昨年、韓国の対外交易で尋常ならざることが起きた。輸出で稼いだお金よりも企業や機関・個人の投資家が国外投資の配当で稼いだお金の方が多くなったのだ。こうした逆転現象は1998年以降で初めて起きた。
これを経済学用語で解きなおすと、経常収支項目の中で商品収支より本源所得収支の方が多くなったということだ。経常収支は国家間の商品・サービスの輸出入と賃金・投資所得などすべての実物部門の取引の結果、稼いだ収入から支出を差し引いた金額をいう。一国の対外健全性を示す代表的な指標だ。韓国は1990年代初・中盤に大規模な経常収支赤字が累積し、通貨危機勃発の背景になっただけに、今も多くの人々が敏感になっている。

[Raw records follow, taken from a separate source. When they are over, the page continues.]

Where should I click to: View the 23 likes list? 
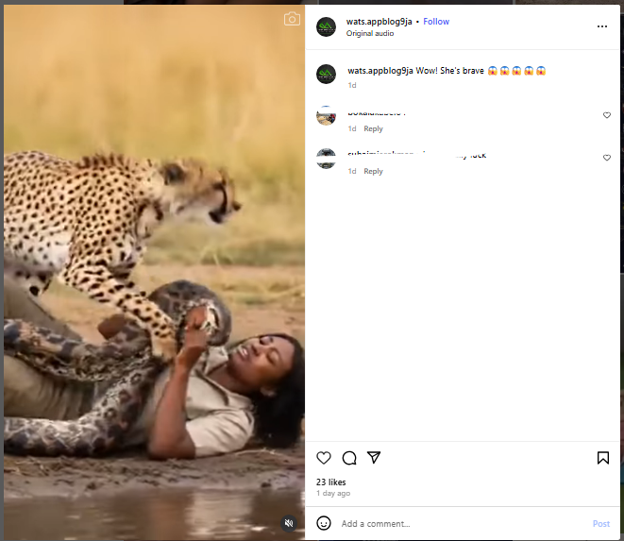click(331, 482)
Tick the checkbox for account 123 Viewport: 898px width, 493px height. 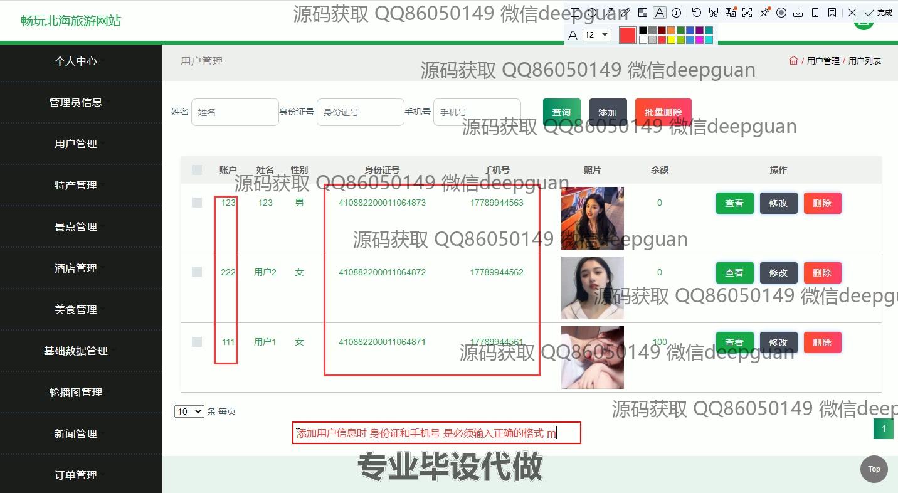tap(197, 203)
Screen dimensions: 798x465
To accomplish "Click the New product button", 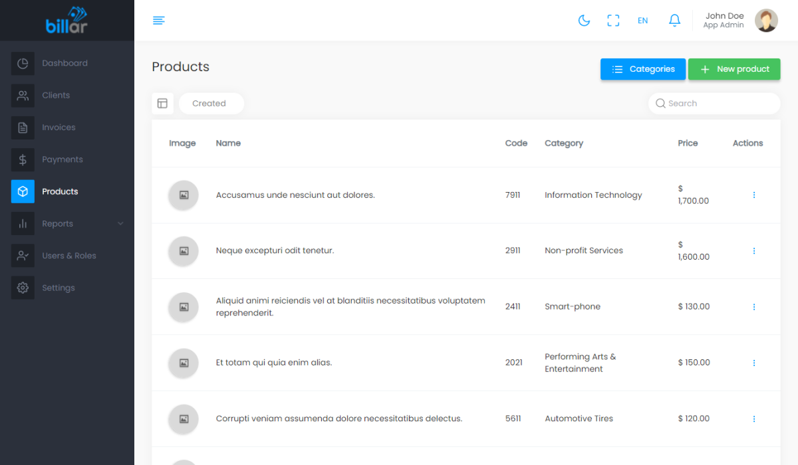I will (733, 69).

経常収支は具体的には商品収支、サービス収支、本源所得収支、移転所得収支から構成される。商品収支・サービス収支はそれぞれ商品とサービスの輸出入取引の結果をいう。本源所得収支は生産要素(労働・資本)の利用の代価である賃金・配当などの流出入の結果を示している。企業の国外直接投資と機関・個人の証券投資から発生した配当が代表的であり、いわゆる「西学アリ」(韓国の証券市場において得た利益を元手に海外の株を沢山買収した個人投資家のこと)の国外株式相場差益は含まれない。移転所得収支は無償援助のように何の代価もなく資金が移動することをいう。
韓国は1998年から経常黒字国になったが、黒字の大部分を商品収支が生んできた。史上最高の経常黒字を達成した2015年(1051億ドル)の場合、商品収支の黒字は1203億ドルだった。サービス・移転収支で赤字が出たにもかかわらず、商品収支の黒字で経常黒字1千億ドル時代を初めて開いた。ところが昨年、こうした構造が崩れた。昨年、韓国の経常収支は厳しい環境の中でも298億ドルの黒字を示したが、2011年以降では規模が最も小さかった。輸出より輸入が急増し、商品収支の黒字が縮小したためだ。商品収支の黒字は151億ドルで、本源所得収支の黒字(229億ドル)よりも少なかった。本源所得収支は直接投資で118億ドル、証券投資で54億ドルの黒字を記録した。直接投資は企業、証券投資は機関・個人が主に行う。
韓国が2014年に対外純債権国になったため、自然な現象ではないかと考えることもできる。しかし、それほど楽観的ではない。国内企業の国外投資拡大は国内産業基盤の弱化を招き、商品収支の悪化につながれば経常収支が赤字に反転する可能性もあるためだ。